# thinking of doing Kentucky 31 renovation



## r7k (Jan 25, 2019)

Parent's yard, on the lawn level 1..3 scale it currently rates about a 0.2. Soil test came back with pH at 4.8 and low in everything. I think I have the lime applications figured out between now and spring.

I'm thinking of using the big bag of Kentucky 31 from tractor supply, currently @ $55 bag and I think 2 bags would be plenty.
I had asked previously about K31 grass and was mentioned it's not a preferred grass [species?] compared to KYB and other "turf" fescues and ryegrasses in established nice looking lawns. I get that, and would not use that to overseed in my yard however...

for what I am doing, preferably on the cheap, I am not over seeding would be killing and power raking existing weird stuff growing then putting down 100% K31. And I honestly would be happy with a lawn level 0.8, something that can be kept relatively weed free and consistent and would look acceptable... rest of the yards on the street are also horrible. Can K31 grass be planted and grow nice enough if it is all K31? I am only dealing with about 2000 sqft for starters, and given the current state of things i doubt it could look any worse. My impression is this K31 is a pasture grass, could it be successfully seeded at 100% K31 and give a nice looking lawn?

▶ [REQUIREMENT 1] Translate this sentence from the Kentucky 31 forum post above into Spanish: "Soil test came back with pH at 4.8 and low in everything."
▶ [REQUIREMENT 2] According to the Kentucky 31 forum post, what is the current price of the big bag of Kentucky 31 at Tractor Supply?
▶ [REQUIREMENT 3] In the Kentucky 31 forum post, why is the poster willing to plant K31 in the parent's yard even though it is not a preferred lawn grass? Answer in one to three sentences.

▶ [PROVIDED MATERIAL]
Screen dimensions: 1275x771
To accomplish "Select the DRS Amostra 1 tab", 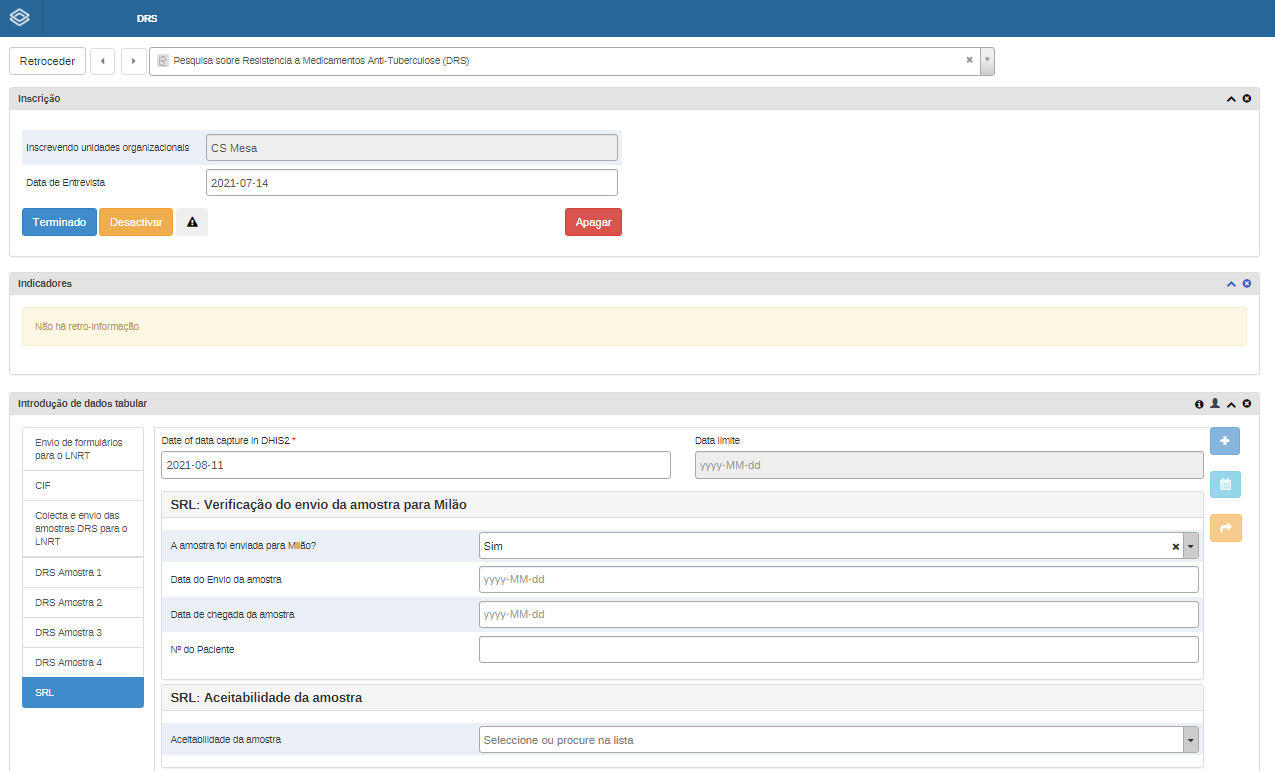I will click(x=83, y=573).
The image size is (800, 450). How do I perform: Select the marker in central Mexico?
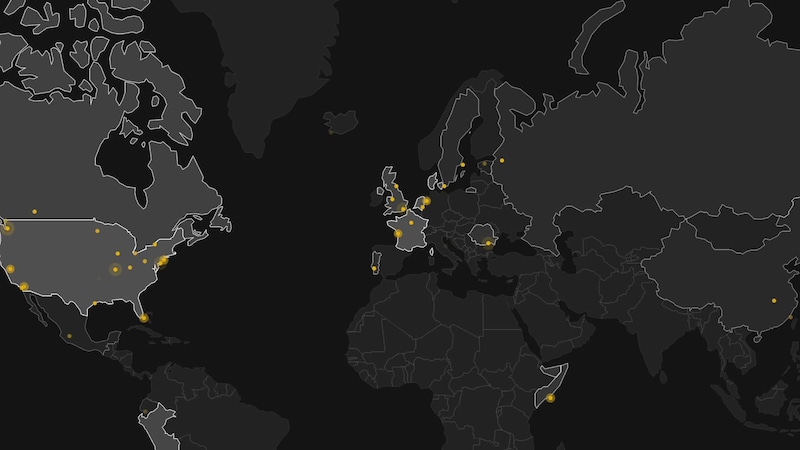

▶ [FULL RESPONSE 1] El análisis del suelo dio un pH de 4,8 y niveles bajos de todo.

▶ [FULL RESPONSE 2] It costs $55 per bag.

▶ [FULL RESPONSE 3] The poster wants to do the job cheaply and would be happy with a modest lawn that stays fairly weed-free, consistent, and acceptable-looking. The yard is currently in very poor shape, the other yards on the street are also horrible, and the poster doubts it could look any worse.